Verfügt der Organismus über zu wenig Jod, führt dies zunächst zu einer euthyreoten Kropfbildung: Die Schilddrüse wächst und ist vergrößert, arbeitet aber normal. Ein chronischer Jodmangel schränkt die Hormonproduktion ein. Die Schilddrüse versucht, dies durch Wachstum auszugleichen. Es bildet sich ein Jodmangelkropf. Mit der Kropfbildung geht eine Strukturveränderung des Schilddrüsengewebes einher und neben der diffusen Vergrößerung (Struma diffusa) entstehen auch häufig noch zusätzlich Knoten (Struma nodosa).
Ein ausgeprägter Jodmangel mündet in eine Unterfunktion der Schilddrüse (Hypothyreose): Sie produziert weniger T3 und T4 (und entsprechend weniger fT3 und fT4) und es kommt zu schwerwiegenden Stoffwechsel- und Entwicklungsstörungen.
Erhält umgekehrt der Körper dauerhaft zu viel Jod, steigt bei entsprechend veranlagten Menschen das Risiko, eine Autoimmunerkrankung der Schilddrüse (Morbus Basedow, Hashimoto Thyreoiditis) zu entwickeln. Bei der immer häufiger werdenden Hashimoto-Thyreoiditis greifen dann körpereigene Abwehrzellen fälschlicherweise das Schilddrüsengewebe an und es kommt zu chronischen Entzündungsprozessen, aus der schließlich oft eine Schilddrüsenunterfunktion (Hypothyreose) resultiert.
Jod in unserem Körper
Jod wird (in Form von Jodid) fast vollständig über den Dünndarm in den Blutkreislauf aufgenommen und gelangt so in die Schilddrüse. Die Schilddrüse kann etwa 40 % des Jods aus dem Blut aufnehmen und anreichern. Der Rest wird über die Nieren ausgeschieden.
Das von der Hypophyse gebildete Thyreoidea-stimulierende Hormon (TSH) steuert den Transport von Jod in die Schilddrüsenepithelzellen (Thyreozyten), die hormonproduzierenden und follikelbildenden Zellen der Schilddrüse.

__BEREITGESTELLTES MATERIAL__
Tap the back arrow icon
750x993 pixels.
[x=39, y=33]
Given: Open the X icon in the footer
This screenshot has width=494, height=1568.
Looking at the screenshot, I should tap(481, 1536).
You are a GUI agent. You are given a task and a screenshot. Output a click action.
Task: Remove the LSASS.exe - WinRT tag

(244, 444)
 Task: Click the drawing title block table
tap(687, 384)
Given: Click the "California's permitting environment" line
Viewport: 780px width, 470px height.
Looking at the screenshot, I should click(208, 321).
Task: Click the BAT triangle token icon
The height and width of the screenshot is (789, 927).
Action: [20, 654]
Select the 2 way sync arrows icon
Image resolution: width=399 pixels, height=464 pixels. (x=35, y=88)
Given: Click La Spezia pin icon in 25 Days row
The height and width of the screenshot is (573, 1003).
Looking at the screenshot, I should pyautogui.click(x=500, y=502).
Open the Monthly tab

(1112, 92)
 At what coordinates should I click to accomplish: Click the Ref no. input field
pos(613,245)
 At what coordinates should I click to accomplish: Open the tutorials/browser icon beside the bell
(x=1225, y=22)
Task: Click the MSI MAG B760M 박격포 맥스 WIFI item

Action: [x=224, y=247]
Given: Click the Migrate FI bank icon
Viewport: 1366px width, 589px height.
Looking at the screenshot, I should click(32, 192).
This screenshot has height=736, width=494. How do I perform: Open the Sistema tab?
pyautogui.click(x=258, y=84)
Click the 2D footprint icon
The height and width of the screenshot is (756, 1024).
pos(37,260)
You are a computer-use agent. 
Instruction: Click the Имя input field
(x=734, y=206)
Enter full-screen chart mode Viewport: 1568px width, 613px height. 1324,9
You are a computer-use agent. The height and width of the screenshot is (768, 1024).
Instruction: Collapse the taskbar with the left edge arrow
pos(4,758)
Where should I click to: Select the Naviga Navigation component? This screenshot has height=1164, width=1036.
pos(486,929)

__AUFGABEN__
(1) Wie viel Prozent des Jods aus dem Blut kann die Schilddrüse laut dem Text über Jod und die Schilddrüse aufnehmen und anreichern?
(2) Gib den Abschnitt aus dem Text über Jod und die Schilddrüse wieder, beginnend bei "Erhält umgekehrt der" und endend bei "die Nieren ausgeschieden.". Tausche dabei "Dünndarm" gegen "Darm" aus.
(3) Bitte schreib den Text über Jod und die Schilddrüse im Anschluss an seinen letzten Satz weiter.
Die Zeilen spielen hierfür keine Rolle.

__LÖSUNGEN__
(1) Etwa 40 %.

(2)
Erhält umgekehrt der Körper dauerhaft zu viel Jod, steigt bei entsprechend veranlagten Menschen das Risiko, eine Autoimmunerkrankung der Schilddrüse (Morbus Basedow, Hashimoto Thyreoiditis) zu entwickeln. Bei der immer häufiger werdenden Hashimoto-Thyreoiditis greifen dann körpereigene Abwehrzellen fälschlicherweise das Schilddrüsengewebe an und es kommt zu chronischen Entzündungsprozessen, aus der schließlich oft eine Schilddrüsenunterfunktion (Hypothyreose) resultiert.
Jod in unserem Körper
Jod wird (in Form von Jodid) fast vollständig über den Darm in den Blutkreislauf aufgenommen und gelangt so in die Schilddrüse. Die Schilddrüse kann etwa 40 % des Jods aus dem Blut aufnehmen und anreichern. Der Rest wird über die Nieren ausgeschieden.

(3)
Die Schilddrüse speichert die produzierten Hormone und gibt sie je nach Bedarf ins Blut ab. Im Blut sind Trijodthyronin (T3) und Thyroxin (T4) fast vollständig an Transporteiweiße, wie thyroxin-bindendes Globulin (TBG), Transthyretin und Albumin, gebunden. Nur ein sehr geringer Anteil liegt ungebunden vor. Man unterscheidet freies T3 (fT3) und freies T4 (fT4). Nur die freien Hormone sind für den Stoffwechsel wirksam.
Neben Jod sind v. a. Selen und Eisen für die Herstellung der Schilddrüsenhormone wichtig: Selen für die Dejodasen, Enzyme für die Umwandlung von T4 in das biologisch aktive T3 und die Freisetzung von Jodid in den Extrazellularraum; Eisen für manche Enzyme, die bei der Synthese von Thyroxin mitwirken.
Andere Stoffe beeinträchtigen den Transport von Jodid durch den Verdauungsapparat (Gastrointestinaltrakt) und in der Schilddrüse. Hierzu zählt Nitrat, das wir mit Lebensmitteln (z. B. Spinat, Radieschen, Rettig) und über das Trinkwasser zu uns nehmen.
Gelangt zu viel Nitrat in unseren Körper, steigt die Gefahr eines Jodmangels.
Messung des Jodgehaltes im Urin
Die individuelle Jodversorgung wird indirekt durch die Messung der Jodausscheidung im Urin bestimmt. Die Jodausscheidung kann im 24-Stunden-Urin oder auch im Spontanurin gemessen werden. Eine Ausscheidung von 100-200 µg gilt als optimale Jodversorgung. Werte unter 50 µg zeigen eine Unterversorgung an. Von einer mäßig zu hohen nicht mehr adäquaten Jodversorgung geht man bei Werten von über 200 µg aus.
Eine Jodausscheidung über 300 µg gilt als Zeichen einer Überversorgung, mit dem Risiko bei veranlagten Personen eine Hashimoto-Thyreoiditis oder eine jodinduzierte Schilddrüsenüberfunktion (Hyperthyreose) auszulösen.
Man geht davon aus, dass in Deutschland etwa 10 % der Bevölkerung zu dieser Risikogruppe gehören.
In der sogenannten Greifswald-Studie aus dem Jahre 2002 konnte bei ca. 50 % eine optimale Jodversorgung nachgewiesen werden.
25 % der Bevölkerung waren immer noch mit Jod unterversorgt. Auf der anderen Seite wurde bei 20 % der Probanden eine mäßig erhöhte Jodausscheidung mit Werten über 200 µg gemessen. Eine exzessive Jodausscheidung über 300 µg konnte bei 5 % der Bevölkerung nachgewiesen werden.